Genotyping of the PSA Gene Polymorphisms
Genomic DNA was extracted from whole blood and genotyped blind to case-control status. The rs266882 polymorphism was genotyped using PCR-based denaturing gradient gel electrophoresis and the Ingeny phorU-2 denaturing gradient gel electrophoresis system (Ingeny International, Goes, the Netherlands; http://www.ingeny.com). The following primer pair, forward (5'-GTGCATCCAGGGTGATCTAGTA-3') and reverse (5'-CTGCTGGAGGCTGGACAAC-3'), was used to amplify the 141-base fragment. To prevent complete strand dissociation during electrophoresis in a 9% polyacrylamide gel containing a 40% to 80% urea and formamide, denaturing gradient, a 40-base GC-clamp was added to the 5'-end of the forward primer.

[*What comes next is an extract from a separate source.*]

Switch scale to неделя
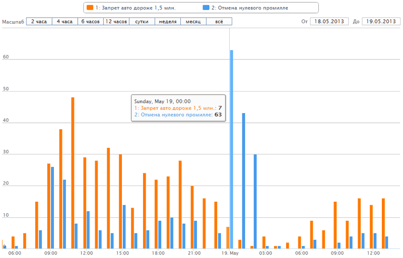 pos(168,21)
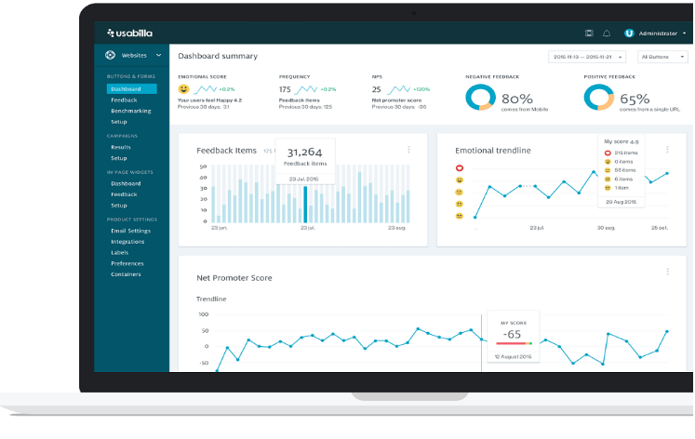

Conditions of amplification, thermal cycling, and gel conditions are available on request. The rs266882 AG genotype was identified as four denaturing gradient gel electrophoresis bands (two homoduplex and two heteroduplex), whereas the AA and GG genotypes were identified as a single upper and lower homoduplex band, respectively (Fig. 1
). A random selection of 143 samples (9%) were regenotyped with a concordance rate of 100%. The rs925013 was genotyped using matrix-assisted laser desorption/ionization time-of-flight mass spectrometry (Compact Sequenom MassArray system, Sequenom, San Diego, CA). Amplification was done using the following primer pair, forward (5'-ACGTTGGATGATAGAGTCAAGAGGGTACAG-3') and reverse (5'-ACGTTGGATGTTGACCCTCTCTTTTAGGGC-3'), whereas the extension reaction was done using the extended primer (5'-TTTCTGACCTCCACCATGA-3') and 1x ACT termination mix (ddATP, ddCTP, ddTTP, and dGTP). Conditions for amplification and the homogenous mass extend reaction are available on request. Purified extended products were dispensed onto a SpectroCHIP and genoptyped using SpectroTYPER on the MassArray. A random selection of 659 samples (42%) were regenotyped with a concordance of 99.4%.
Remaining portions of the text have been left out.